With the public's questions about the need for a sewer system unanswered, Petropoulos admitted that the committee lacked direction and asked members for ideas.

Fellow committee member Susan Horowitz suggested some, including asking selectmen to expand the group's mandate from simply researching the need for a sewer system to protecting the Lost Lake watershed in general; reviewing the town's bylaws with an eye to beefing them up to better protect the watershed; exploring ways to find financing to help Lost Lake residents improve failing septic systems; and identifying specific areas where contaminants are concentrated and try to find ways to correct the problem.

Committee member Jay Prager agreed that the focus of the committee should be on the watershed and not just the lake itself.

In addition, continued Prager, the committee should not limit itself to contamination originating with local homes, but should look at area runoff as well.

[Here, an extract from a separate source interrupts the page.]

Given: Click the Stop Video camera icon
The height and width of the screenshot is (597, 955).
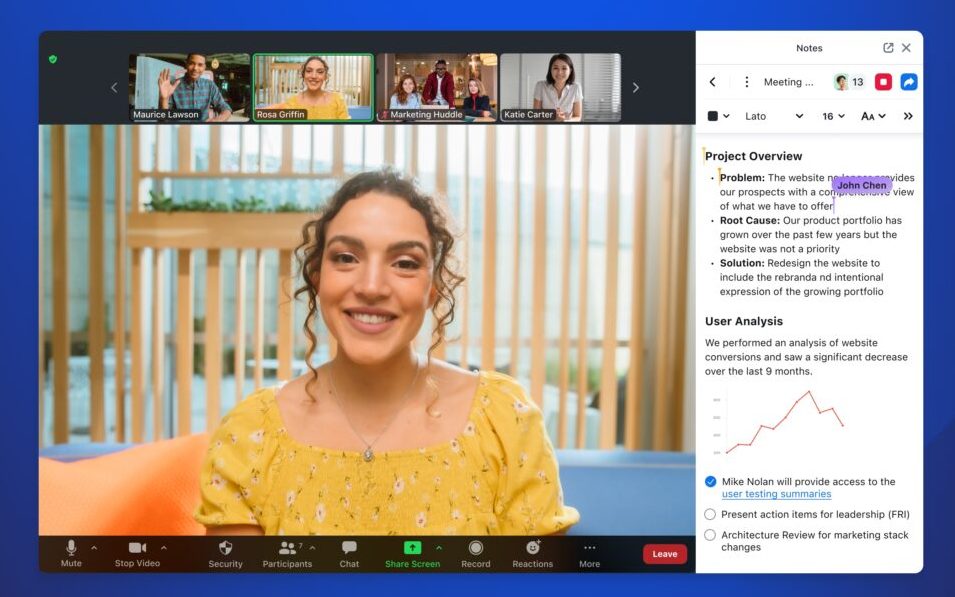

Prager also cautioned members that of all the solutions, construction of a sewer system to solve the problem would be the most expensive project that the town had ever undertaken.

As things stood, said Prager, the town has so far spent "chicken feathers" in terms of testing for contaminants in the Lost Lake neighborhood. Not enough to justify recommendation of a $12.9 million sewer system.

If the town was serious about such an expensive project, it should be willing to spend what it took to do a thorough and comprehensive analysis of the watershed.

Another concern raised by Horowitz was what interest if any the state had in seeing a sewer system constructed in the area. Could it force the town to install one?

In the end, committee members decided to draw up a report of their discussion listing reasons why it should remain active and for an expansion of its mission to include general protection of the Lost Lake watershed area.

When completed, the report would be submitted to the Board of Selectmen for review.